On Conditional Independence Graph Learning From Multi-Attribute Gaussian Dependent Time Series
Jitendra K. Tugnait
TL;DR
This work develops a unified framework for learning the conditional independence graph of high-dimensional, multi-attribute Gaussian time series by formulating a penalized log-likelihood in the frequency domain. It analyzes both convex (sparse-group lasso) and non-convex (log-sum, SCAD) penalties and establishes theoretical guarantees of consistency and graph recovery under high-dimensional scaling without requiring incoherence conditions. The optimization employs an ADMM-based approach with local linear approximation to handle non-convex penalties, and tuning parameters are selected via Bayesian information criterion. Empirical results on synthetic data and a Beijing air-quality dataset demonstrate that non-convex penalties, particularly log-sum, can yield sparser, more accurate CIGs and favorable trade-offs between recovery performance and computation.
Abstract
Estimation of the conditional independence graph (CIG) of high-dimensional multivariate Gaussian time series from multi-attribute data is considered. Existing methods for graph estimation for such data are based on single-attribute models where one associates a scalar time series with each node. In multi-attribute graphical models, each node represents a random vector or vector time series. In this paper we provide a unified theoretical analysis of multi-attribute graph learning for dependent time series using a penalized log-likelihood objective function formulated in the frequency domain using the discrete Fourier transform of the time-domain data. We consider both convex (sparse-group lasso) and non-convex (log-sum and SCAD group penalties) penalty/regularization functions.
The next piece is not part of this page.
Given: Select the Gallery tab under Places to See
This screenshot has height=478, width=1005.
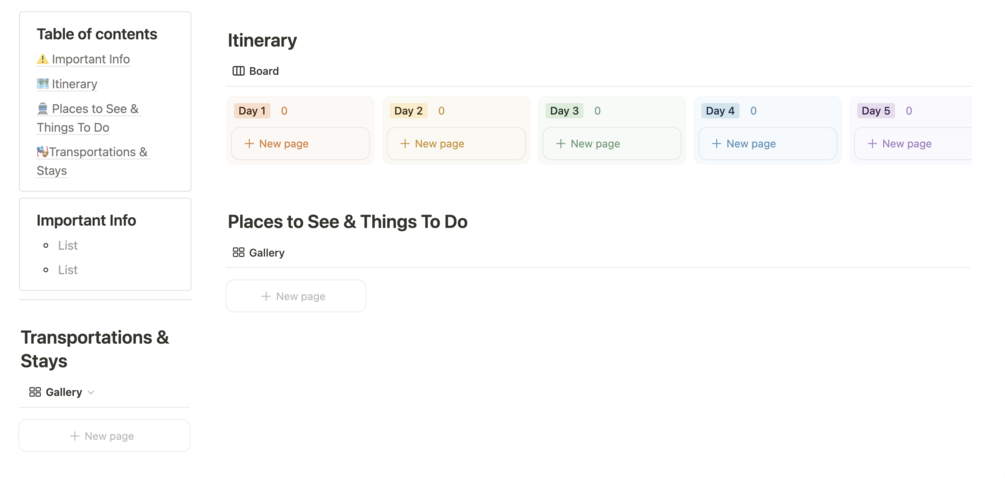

We establish sufficient conditions in a high-dimensional setting for consistency (convergence of the inverse power spectral density to true value in the Frobenius norm), local convexity when using non-convex penalties, and graph recovery. We do not impose any incoherence or irrepresentability condition for our convergence results. We also empirically investigate selection of the tuning parameters based on the Bayesian information criterion, and illustrate our approach using numerical examples utilizing both synthetic and real data.